Poche stelle perché il gas denso è molto limitato
loading

Uno studio condotto su un'area di ventimila anni luce di Galassia evidenzia come il gas ad alta densità, ottimo per la formazione stellare, sia appena il 3% rispetto al gas totale galattico


Fonte Kazufumi Torii et al. FOREST Unbiased Galactic plane Imaging survey with the Nobeyama 45 m telescope (FUGIN). V. Dense gas mass fraction of molecular gas in the Galactic plane, Publications of the Astronomical Society of Japan (2019)


Distribuzione del gas dal FUGIN project. A destra gas ad alta densità, rinvenuto soltanto parzialmente nell'immagine a bassa densità. Crediti NAOJ
Distribuzione del gas dal FUGIN project. A destra gas ad alta densità, rinvenuto soltanto parzialmente nell'immagine a bassa densità. Crediti NAOJ

Il gas ad alta densità, quello utile alla formazione stellare , rappresenta soltanto il 3% del gas totale della Via Lattea e questo andrebbe a spiegare il basso tasso di nascita di nuovi astri. 

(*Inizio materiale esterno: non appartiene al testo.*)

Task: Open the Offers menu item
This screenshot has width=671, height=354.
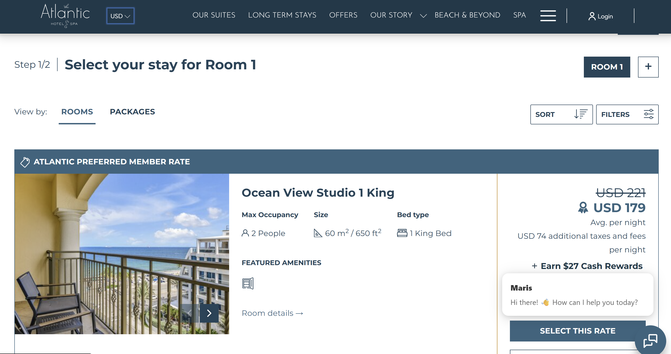Action: click(343, 15)
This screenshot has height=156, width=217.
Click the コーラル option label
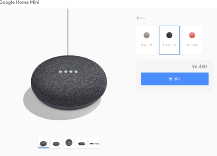192,45
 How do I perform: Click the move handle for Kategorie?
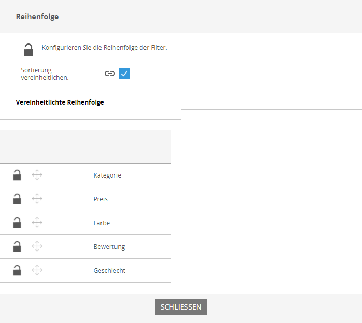click(x=37, y=175)
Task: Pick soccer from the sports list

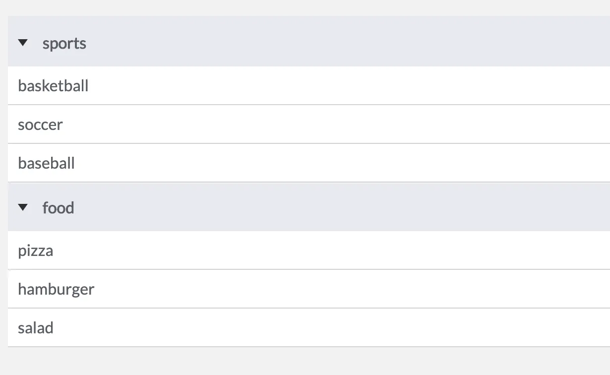Action: (40, 125)
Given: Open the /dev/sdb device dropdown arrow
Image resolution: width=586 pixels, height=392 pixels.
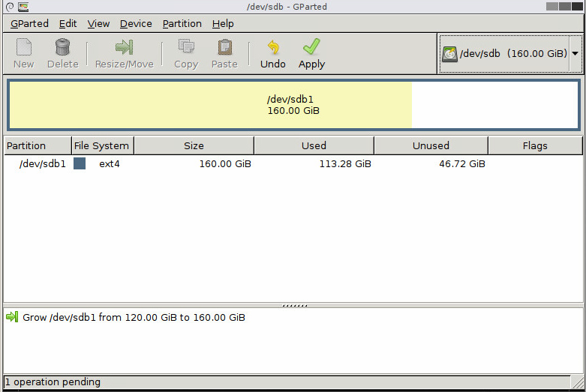Looking at the screenshot, I should point(575,54).
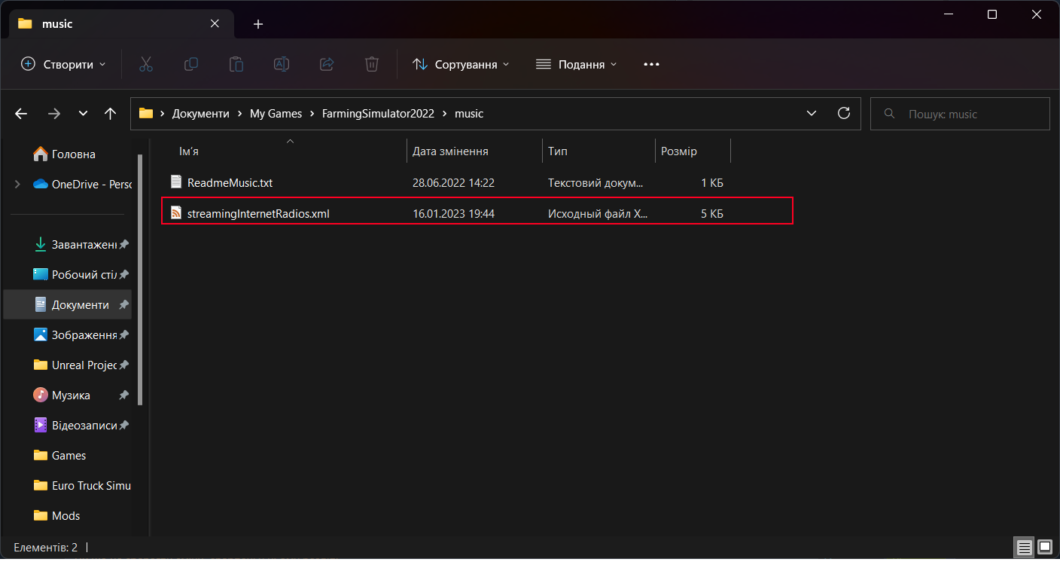1060x565 pixels.
Task: Open address bar history dropdown
Action: 812,113
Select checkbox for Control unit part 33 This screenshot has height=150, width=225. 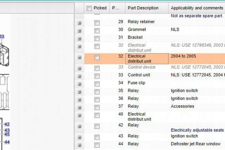(x=97, y=76)
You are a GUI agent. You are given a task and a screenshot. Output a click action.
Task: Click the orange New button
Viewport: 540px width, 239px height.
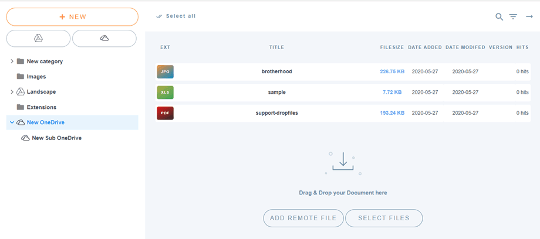click(72, 17)
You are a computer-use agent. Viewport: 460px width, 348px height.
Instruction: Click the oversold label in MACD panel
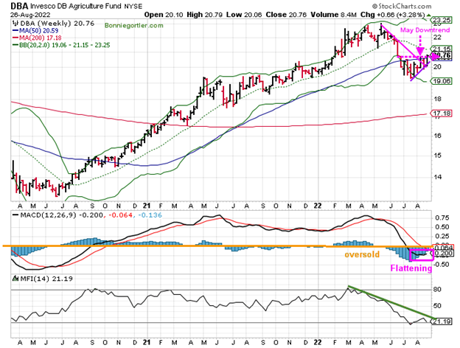click(363, 254)
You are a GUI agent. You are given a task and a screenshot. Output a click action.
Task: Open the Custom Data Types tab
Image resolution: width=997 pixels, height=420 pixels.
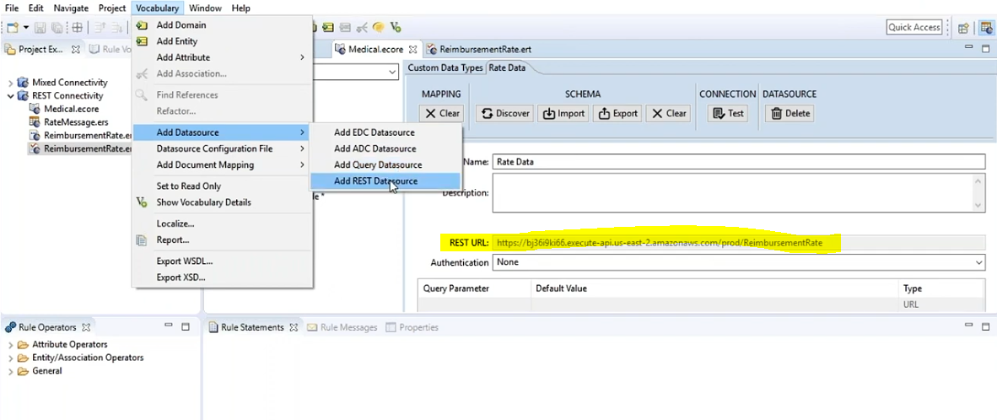(x=445, y=67)
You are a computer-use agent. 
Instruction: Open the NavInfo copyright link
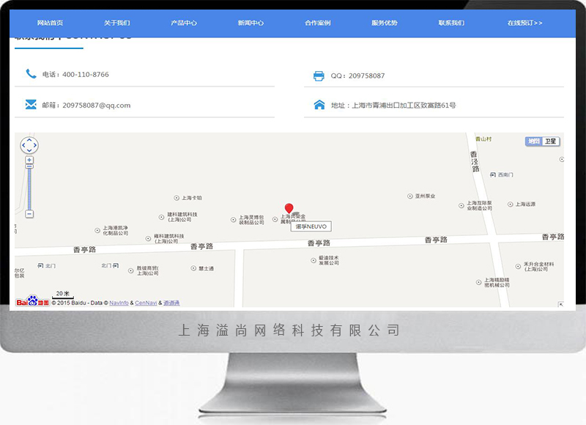[119, 303]
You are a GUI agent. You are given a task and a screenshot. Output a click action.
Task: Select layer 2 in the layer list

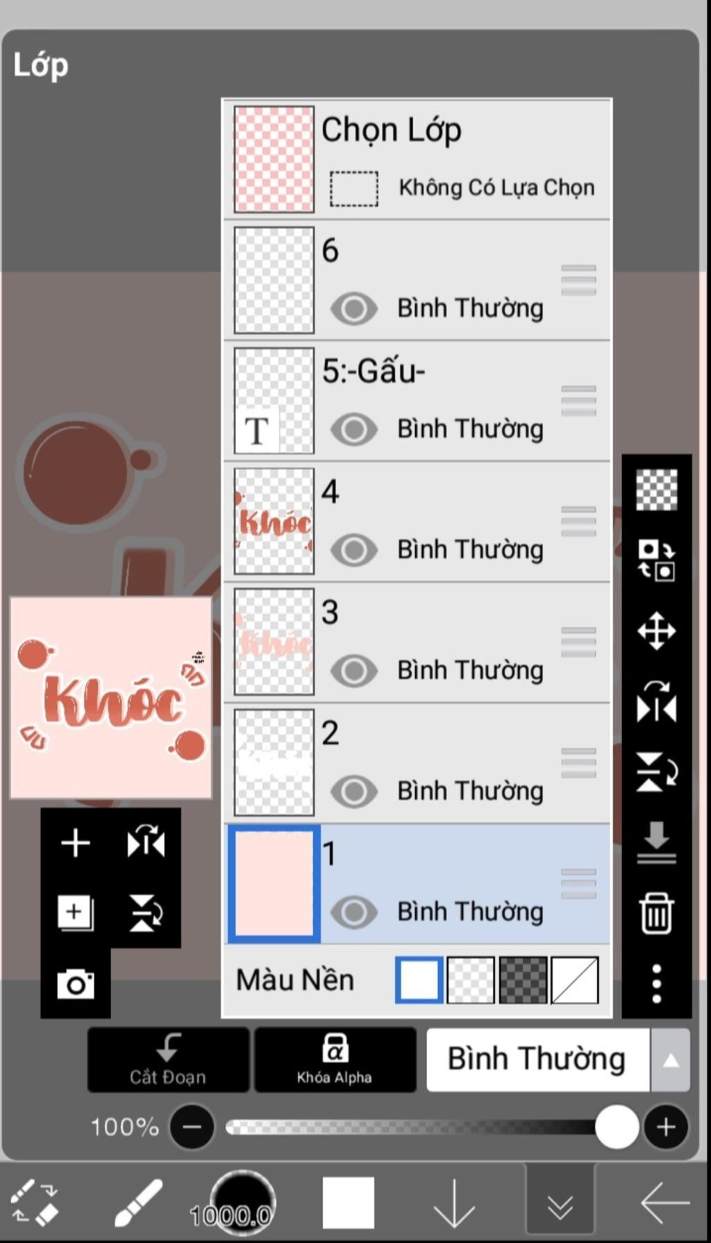click(x=417, y=763)
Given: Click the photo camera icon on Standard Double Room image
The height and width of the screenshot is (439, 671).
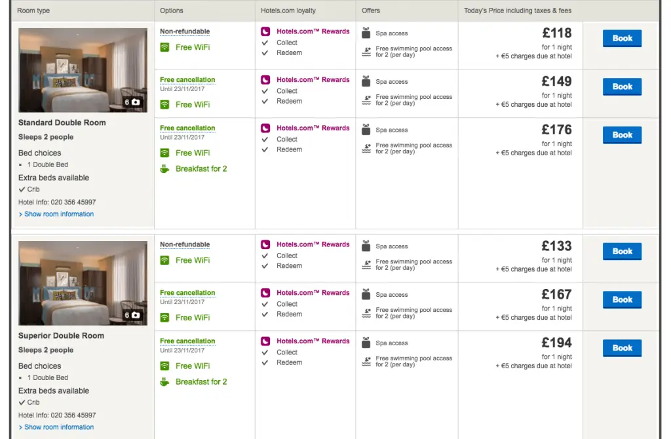Looking at the screenshot, I should 136,102.
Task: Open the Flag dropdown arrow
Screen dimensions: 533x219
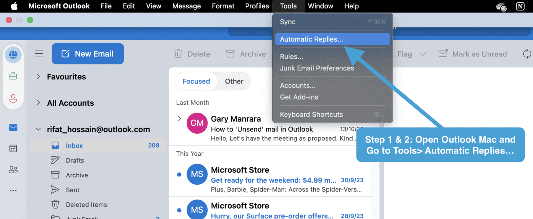Action: [423, 54]
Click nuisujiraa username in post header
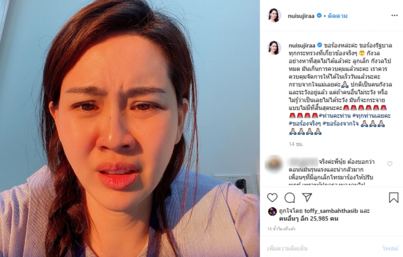This screenshot has width=403, height=257. 301,16
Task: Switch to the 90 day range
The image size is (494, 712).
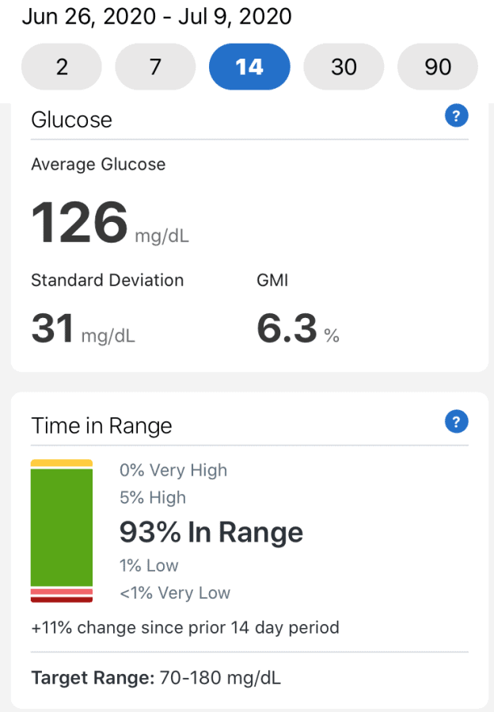Action: (437, 67)
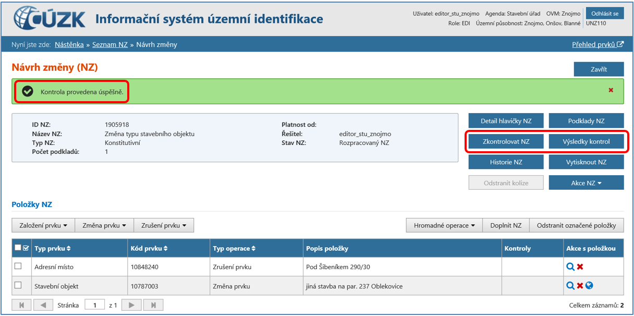634x316 pixels.
Task: Toggle select-all checkbox in table header
Action: click(x=18, y=248)
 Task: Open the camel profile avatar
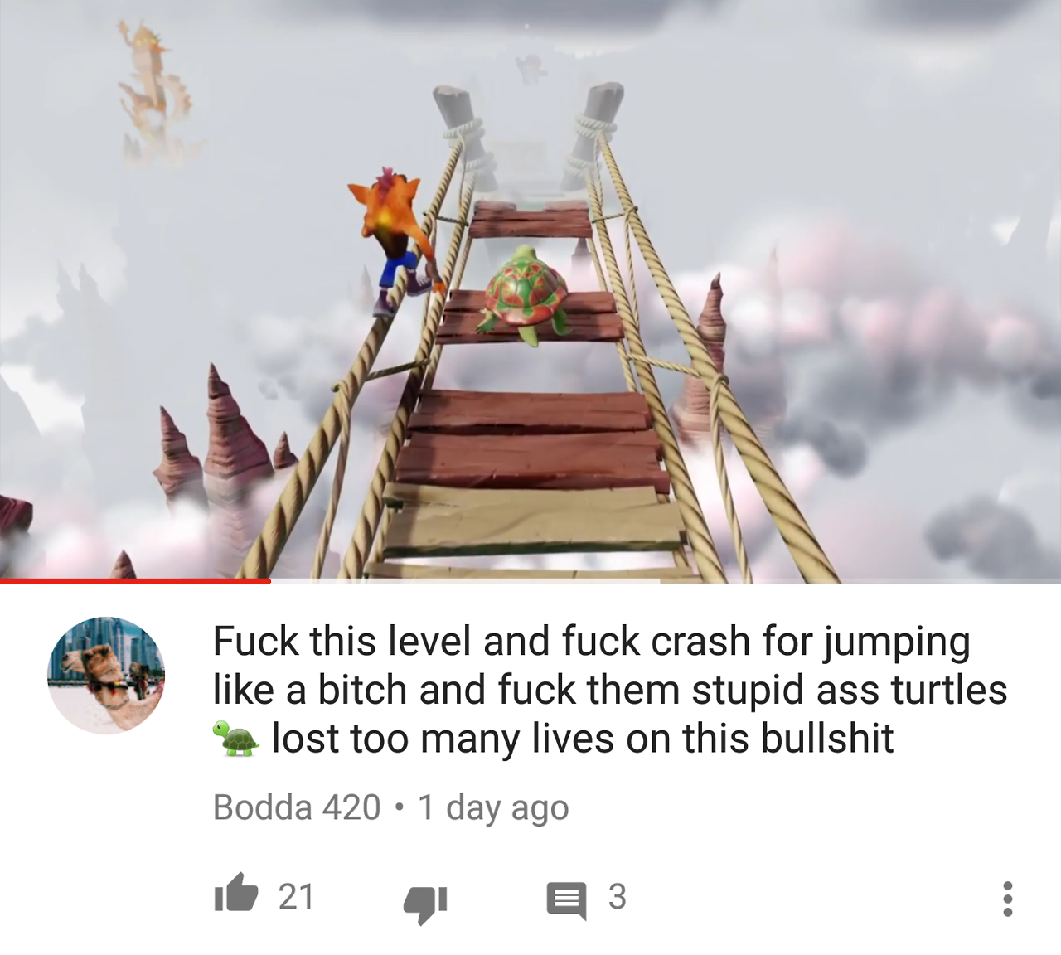(106, 675)
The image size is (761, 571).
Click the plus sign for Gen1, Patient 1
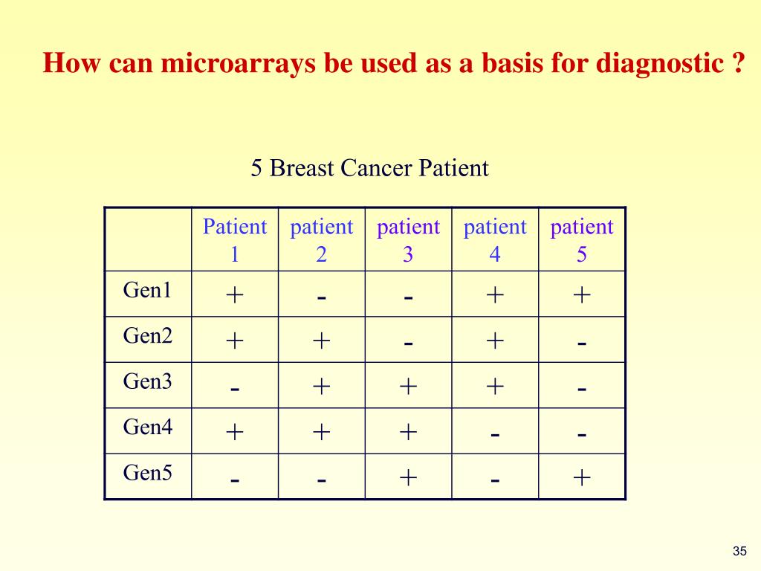click(235, 294)
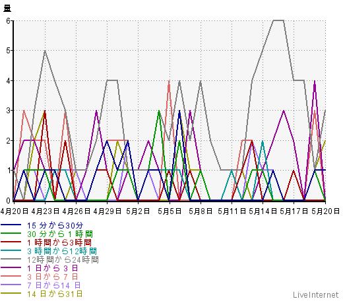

Le osservazioni provengono dal telescopio da 45 metri del Nobeyama Radio Observatory (NRO) e sono riuscite a mostrare la diversa ampiezza occupata dalle zone a bassa densità di gas rispetto a quelle in cui la densità potrebbe aiutare a generare stelle.

NRO è stato utilizzato nell'ambito del progetto FUGIN, in grado di fornire big data utili a misurare le masse del gas in un'area di ventimila anni luce e di rivelare come il gas ad alta densità rappresenti una quota davvero misera rispetto al totale. 

La produzione di zone ad alta densità a partire da nubi a bassa densità risulta quindi molto bassa, il che crea poche possibilità di formare nuove stelle.